SPORT
Po szalonym meczu z Kolstad nieco spokoju w Hali Legionów? Industria kontra MKS Kalisz
Zaledwie dwa dni po szalonej, ale wygranej batalii w Lidze Mistrzów z Kolstad Industria Kielce zmierzy się we własnej hali z MKS-em Kalisz.
Kielczanie nie mają czasu na wytchnienie. Już w sobotę wrócą do własnej hali, gdzie stawią czoła czwartej drużynie aktualnej części sezonu Enerdze MKS Malisz. – Na szczęście rozegramy ten mecz we własnej hali. To o tyle dobrze, że unikniemy kolejnej ciężkiej podróży – powiedział po czwartkowym zwycięstwie nad Kolstad drugi trener Industrii Kielce, Krzysztof Lijewski.
Zespół Rafała Kuptela, który w swoim składzie ma do dyspozycji między innymi byłych graczy kieleckiego klubu – Mateusza Kusa i Krzysztofa Szczecinę, udokumentowali swoją bardzo dobrą dyspozycję domowymi triumfami z Górnikiem Zabrze czy Zagłębiem Lubin.

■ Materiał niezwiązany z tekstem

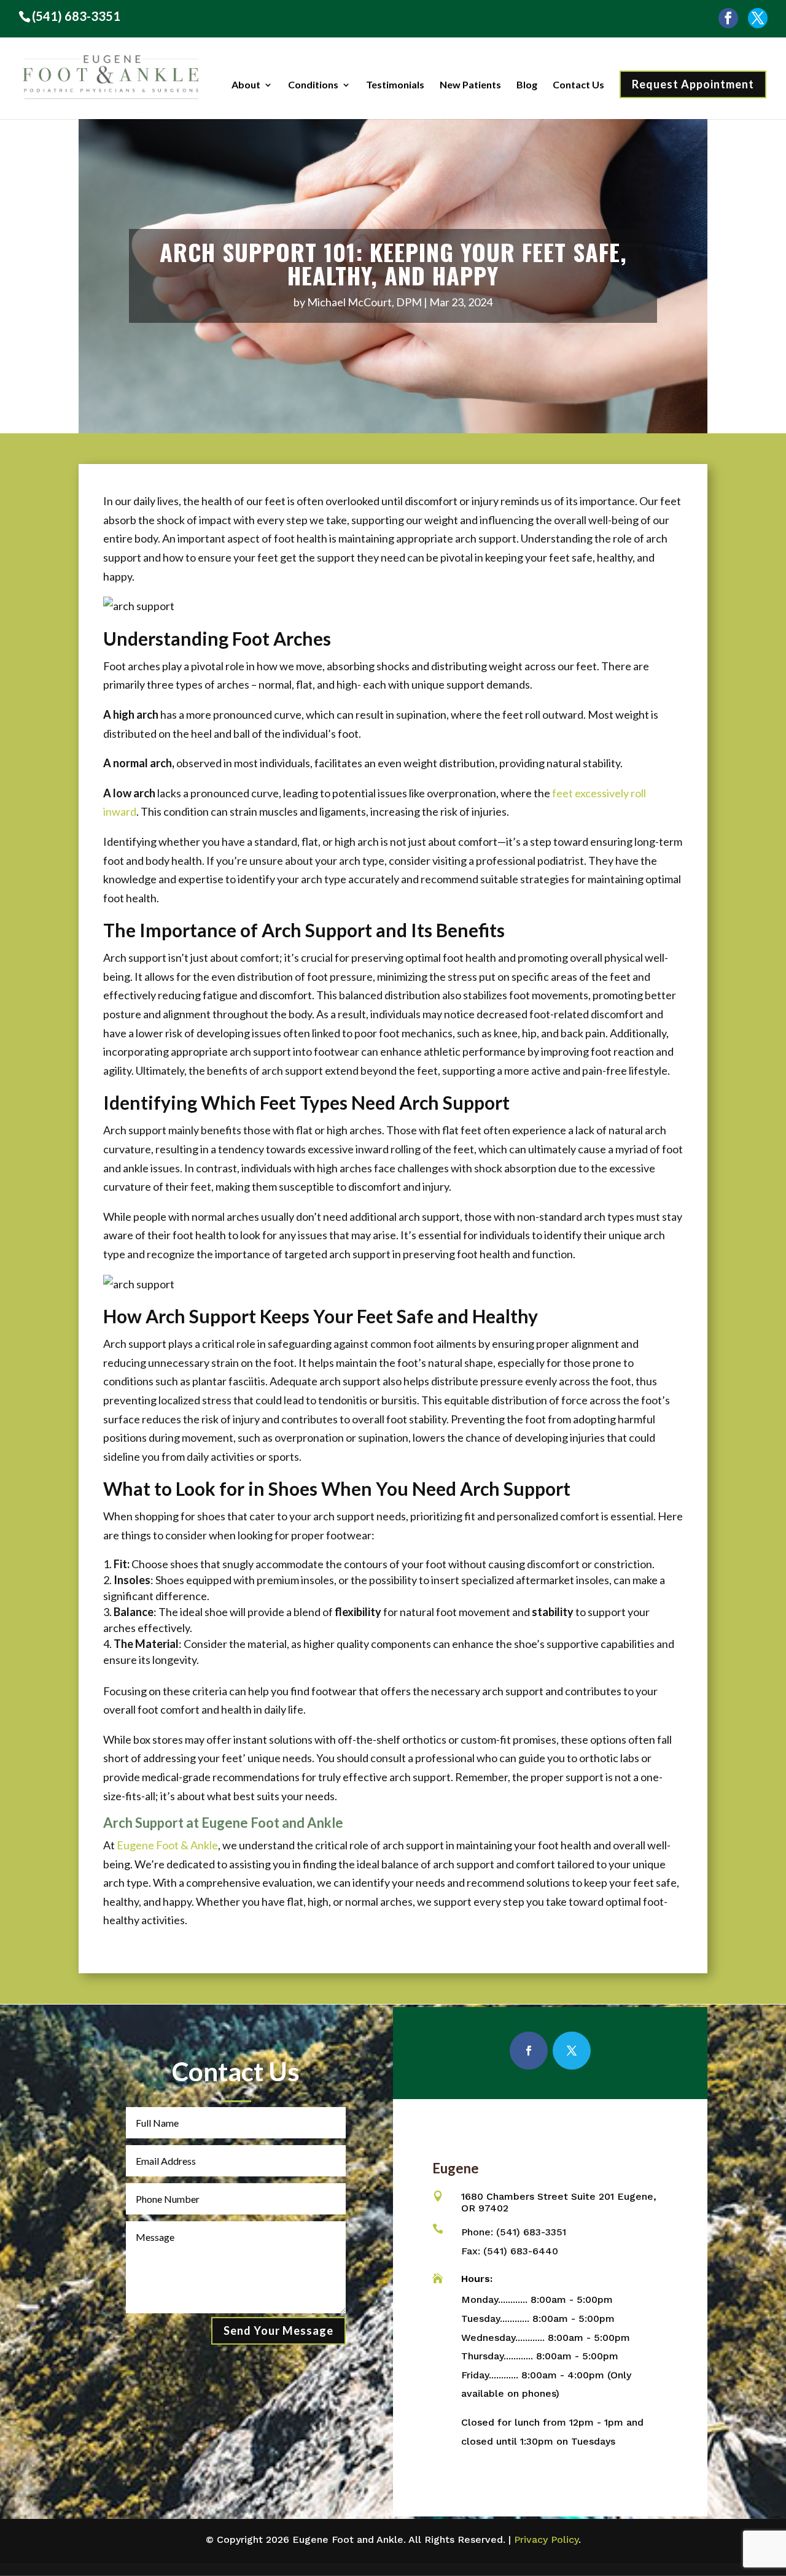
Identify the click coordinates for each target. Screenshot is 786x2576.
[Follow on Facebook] (529, 2051)
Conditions (313, 85)
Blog (526, 85)
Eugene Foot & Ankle (167, 1845)
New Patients (470, 85)
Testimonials (395, 85)
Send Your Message (278, 2330)
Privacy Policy (546, 2539)
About (246, 85)
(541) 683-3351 (76, 16)
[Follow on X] (572, 2051)
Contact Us (578, 85)
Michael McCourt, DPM (364, 302)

– Tą wygraną udowodnili, że trzeba się z nimi liczyć. Drużyna trenera Kuptela zdobywa dużo punktów, gra równo. Warto zwrócić uwagę na Jakuba Morynia, Władysława Doncona. To niewygodna drużyna, która do Kielc nie przyjedzie bez planu - dodał asystent Talanta Dujshebaeva.
Sobotniemu meczowi towarzyszyć będzie wydarzenie Iskra Business, w ramach którego sponsorzy klubu rozstawią swoje promocyjne stanowiska w Hali Legionów. Pół godziny po rozpoczęciu tego eventu, a więc o 15:00, przy owych punktach pojawią się szczypiorniści Industrii Kielce, którzy nie wezmą udziału w ligowej potyczce. Na kibiców będą czekali m.in.: Alex Dujshebaev, Tomasz Gebala czy Igor Karacić.
Sportowa rywalizacja rozpocznie się o godz. 16!